Cell therapies offer tremendous benefits for patients, but payers still struggle with how to cope with the costs of such high-priced therapies.
Jim Barlow, vice president of commercial operations & business development, Geneos Therapeutics, will be presenting his market access strategies at the upcoming Oncology Market Access Strategy Summit in San Francisco. His talk, “Developing Cell Therapy Market Access Strategies to Support Reimbursement,” will highlight pricing and contracting strategies and challenges related to cell therapies. Barlow will also look at the recent trend of value networks and how they contribute to the new healthcare ecosystem.
Managed Healthcare Executive (MHE) asked Barlow to describe his talk and share some information about his strategies for managing the complex world of cell therapies.
MHE: Why should healthcare executives be interested in your presentation, what is it about?
Barlow: An effective Market Access strategy is arguably the most important factor in a successful product launch, even surpassing the clinical profile. We’ve seen this with the CAR Ts where despite their strong efficacy profiles, market access challenges have limited their uptake.
MHE: What are the pricing and contracting approaches?
Barlow: Pricing and contracting approaches depend on a lot of factors. These include whether a drug is oral vs. IV (pharmacy coverage vs. medical plan coverage), treatment setting (hospital or office), and patient population/coverage (Private Pay/Medicare/commercial).
For example, outcomes-based programs may only work in the hospital setting where reimbursement is DRG based and not ASP [Average Selling Price] based. For patients with commercial coverage, biopharmaceutical companies can offer co-pay assistance programs and patient assistance programs.
MHE: Do the approaches differ depending on whether the cell therapy is administered in a hospital or office setting?
Barlow: Yes, because the payment models typically differ-especially for drugs covered under the medical benefit. Office-based therapies covered under the medical benefit are typically covered based on ASP, while hospital-based therapies are usually covered on an episode basis under a DRG.
If a drug is covered under ASP, then payers (including CMS) will typically cover the cost of the drug (ASP) plus a small margin above the ASP. However, if the drug is covered on an episode basis under a DRG code, the cost of the drug is typically included in the bundled payment. Often, the payment rates for the episode are not high enough to cover the cost of the drug, leading hospitals to lose money when they administer the therapy.
MHE: Do the coverage challenges differ depending on whether the patient is Medicare, commercial, Medicaid?
Barlow: Absolutely-Medicare restricts which programs biopharma can offer such as co-pay assistance. As a result, Medicare patients may face higher out-of-pocket costs.
MHE: Do oncologists have an appetite for value networks? If so, what do they need to have in order to be successful?
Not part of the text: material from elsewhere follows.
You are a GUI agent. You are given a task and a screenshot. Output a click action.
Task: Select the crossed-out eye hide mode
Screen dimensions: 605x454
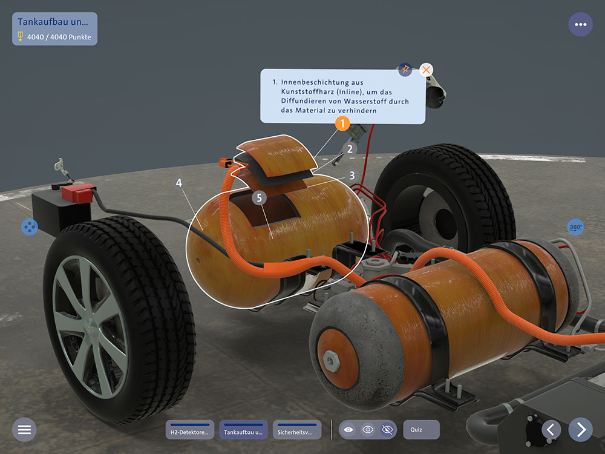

Barlow: Oncologists do have an appetite for value networks, but there are numerous aspects to value networks. Treatment pathways based on clinical efficacy and cost are one aspect but there are many different flavors to Pathways. Quality measures are another aspect to value networks.
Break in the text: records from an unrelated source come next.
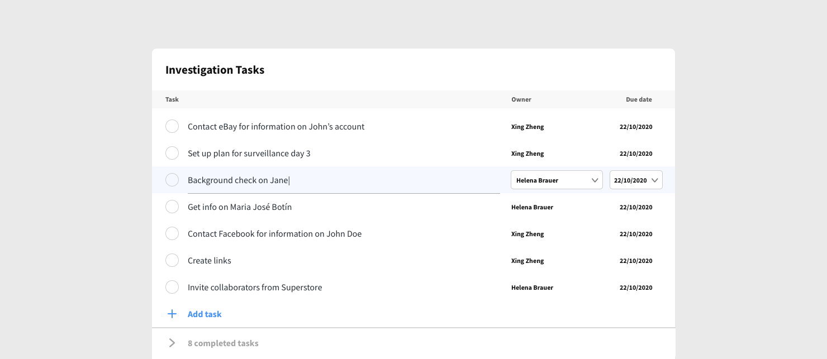Click the plus icon beside Add task
Image resolution: width=827 pixels, height=359 pixels.
[x=172, y=314]
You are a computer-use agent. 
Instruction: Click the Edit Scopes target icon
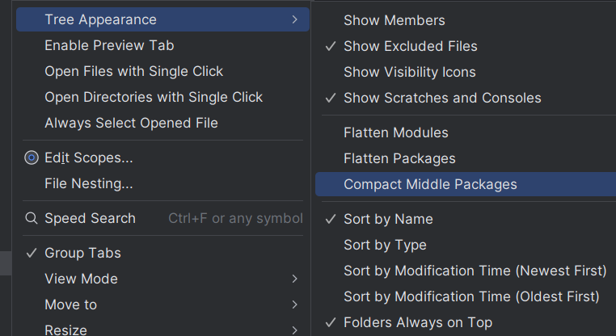32,158
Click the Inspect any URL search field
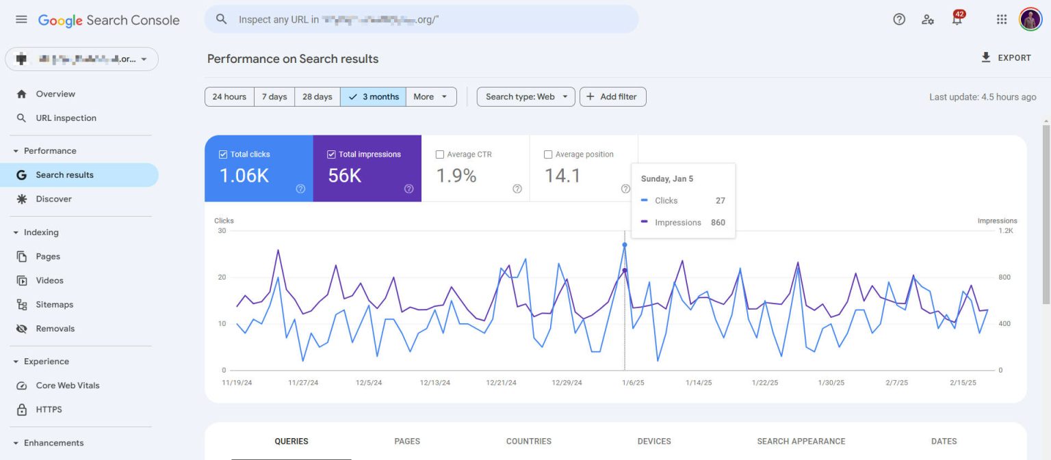 (421, 19)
However, a few factors have prevented widespread use of value networks. First and foremost, coverage for oncology drugs is still quite strong so there hasn’t been an urgent need to adopt value networks. Second, the many flavors of pathways and quality measures prevent widespread adoption. However, it’s important that biopharm companies stay ahead of the curve on value networks as pressure on drug prices remains and when/if coverage gets tougher, the well prepared companies can differentiate themselves.